Not a Cunning Linguist

Today has been a fairly typical day for me so far; get up, have breakfast, get on with looking for work, proofreading, studying Italian yada yada yada. But every now and again I have an adventure to somewhere new, somewhere magical, or just somewhere that will sell me stamps. Today’s trip was the local post office, which fulfills the third criteria if nothing else. I’d popped out to buy some milk and chocolate wafer biscuits for the over-worked Spangles and had been instructed to find somewhere that would sell stamps for post that is being sent to England. They have a bit of a weird system in Italy in that you can buy all sorts of things at your local tabbacheria, which is usually a slighty bizarre combination of a coffee shop/snack bar/place to buy fags. However, the jolly and rotund stereotype behind the counter informed me that no stamps were sold there, but that the post office was only around the corner. With a little spring in my step I sauntered off into the Rome sunshine, happy with the way I communicated with the locals and feeling a bit more like I was at home here. That optimism was soon to be chopped down like a tree in the Amazon; quickly, quietly and by a leather-faced foreigner.

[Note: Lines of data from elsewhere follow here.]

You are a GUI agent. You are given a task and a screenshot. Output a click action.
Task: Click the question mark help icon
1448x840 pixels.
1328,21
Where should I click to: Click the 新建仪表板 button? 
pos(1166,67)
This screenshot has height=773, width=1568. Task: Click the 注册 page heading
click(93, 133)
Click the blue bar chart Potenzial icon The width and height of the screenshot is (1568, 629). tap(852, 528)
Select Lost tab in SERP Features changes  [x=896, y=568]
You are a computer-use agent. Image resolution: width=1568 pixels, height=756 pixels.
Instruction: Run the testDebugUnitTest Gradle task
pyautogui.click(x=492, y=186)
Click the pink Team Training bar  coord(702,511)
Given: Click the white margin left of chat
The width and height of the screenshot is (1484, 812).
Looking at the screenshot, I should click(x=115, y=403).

Italian post offices are just as depressing, boring and packed full of people at all times of the day as their UK counterparts; you could see people lining every wall in the building waiting to pay their utilities and post packages to relatives down south or abroad, staring blankly into space in the way only those in the icy, sky blue grip of the truly mundane can. Luckily for me the queue for the post section was pretty short and I popped up at the counter after a couple of minutes. ‘Posso comprare un francobollo per l’inghilterra?’ I asked. To which Leather Face responded ‘Il blah a blah sul blah di blah. Questo blahblahblahblahblah nella blah fila.’ A familiar sense of dejection washed over my entire body; I knew that I wasn’t going to get stamps here, instead I was going to get a less-than-cheerful reminder that I am utterly incapable of completing the most basic of transactions. It’s a shit feeling, let me tell you, one that’s impossible to grasp unless you’ve experienced it. Feeling like a total outsider, looking at the sympathy on the faces of people who are trying to help but can’t, then skulking off.

This isn’t the first time I’ve had problems communicating with people since I’ve moved over here; buying the laptop that I’m typing this post on was a particularly painful process, and one that cost me €100 more than it should have done, but it’s humiliating to explain to someone that you literally don’t understand a single word that comes out of their mouth and that despite trying to learn the language for the best part of a year you’re still no closer to cracking it, especially when near enough everyone you meet has at least some grasp of English (although it would be handy if they worked in post offices and consumer electronics stores). This feeling will often manifest itself externally by blaming Italy and Italians; usually by complaining that they speak too fast, or that their language is shit and makes no sense – and by the way how dare they not speak exactly as it is written in textbooks – but really there’s only person to blame, and that’s a realisation that is pretty hard to take well.

I’m off to the post office up by Termini now, they deal with tourists posting things all the time, so I suppose I’ll make out I am one. At least that way I won’t get the pitying looks.

3 Responses

  1. I have this feeling in California all the time.
    “I’d like a croissant please.”
    “A ‘cra- sant’ ?”
    “Um, yeah, a croissant.”
    “Sorry, a ‘cra-san?'”
    “Um, sorry, a cruhsaunt”
    “Oh, a cruhsaunt! Sure.”

    Largely I feel too humiliated by my own incompetence and leave without whatever it was I came for.

  2. Yes, but this is actually a new experience for me. I don’t think I flounce quite as naturally, frankly.

  3. Here’s a tip from personal experience.
    Wear a sport jacket.

    They will consider you a “cliente business” and open a special window for you (which will then close as soon as you have your stamps).

    It’s a truly bizarre experience.

    An alternative is to go to the Vatican; the post will get to England faster as well.